Live Free or Die (2006) / Comedy-Thriller
MPAA Rated: R for pervasive language including sex references, and mild violence
Running Time: 89 min.
Cast: Aaron Stanford, Paul Schneider, Kevin Dunn, Michael Rapaport, Zooey Deschanel, Eban Moss-Bachrach, Judah Friedlander, Peter Anthony Tambakis
Director: Gregg Kavet, Andy Robin
Screenplay: Gregg Kavet, Andy Robin
Aaron Stanford (X2, Rick) stars as John 'Rugged' Rudgate, a pipsqueak with big-time aspirations to be the kind of guy that inspires fear, with a reputation for being the town badass. He resorts to a life of crime, although petty, but he talks like he's into lots of deeper things underground. His latest venture involves selling stolen speakers out of his van, which is quickly tipped off to the local cops. The only people dumb enough to believe his wild claims are any who are dumber than him, including the woefully-deficient mentality of Lagrand (Schneider, The Family Stone), who soon becomes his partner in crime. A series of circumstances lead them to think they might be up for a murder rap sometime soon, and to cover it up, they commit even more crimes, digging themselves a deeper and deeper hole, figuratively and literally.

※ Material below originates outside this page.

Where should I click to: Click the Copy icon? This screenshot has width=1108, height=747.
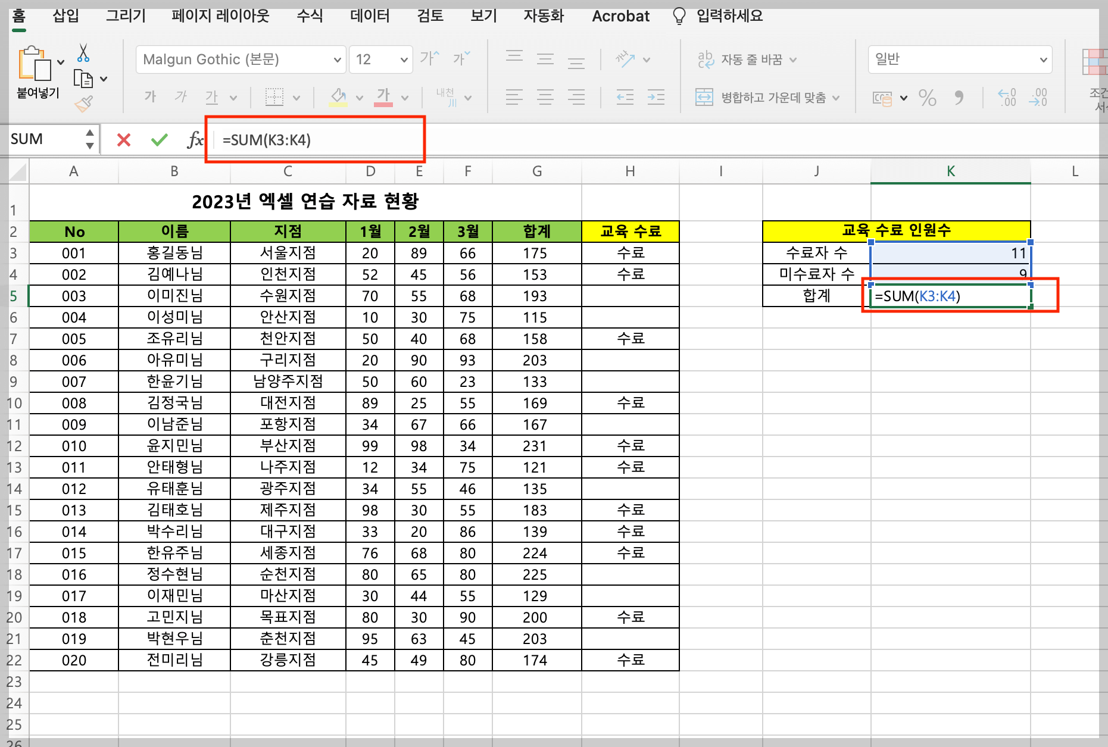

Former "Seinfeld" writers Kavet and Robin script and direct this independent comedy that plays a great deal like a Coen Brothers comedy, except without the laughs or sense of depth. What it does offer is a lot of quirky characters bumbling their way through a comedy of errors, yet too lackadaisical in its delivery to generate the momentum necessary to garner anything more than sporadic chuckles. Wry dialogue and mistaken identities can only take you so far in character-driven comedies; we need to have some identity with the people we are following and some interest in their dilemmas before we find them trying to sort their ways out of sticky predicaments. For 90 minutes, we follow around the not-too-bright inhabitants of this small New Hampshire town, but at no point are we ever given someone to truly root for.
We've seen our share of dolts in films in recent years, anywhere from Dumb and Dumber to Napoleon Dynamite, and Live Free or Die feels too much like the illegally-obtained merchandise copped at a garage sale fence job found within the movie itself. In the end, it tries to make a leap that there is a great deal of merit in upholding a legend, even if the truth of it is far from accurate, but even if Rugged were to commit all of the acts he gets pinned for within the film, thinking him someone people would idolize and emulate is a definite stretch, even in a small New Hampshire town. What we have is an untalented, congenital liar and his dumb partner jumping through a series of progressively annoying hoops to try to secure the freedom they could have had if only they weren't so stupid. After a few scenes with these guys yelling at one another, you'll most likely be hoping for the latter choice within the film's "state motto"-inspired title.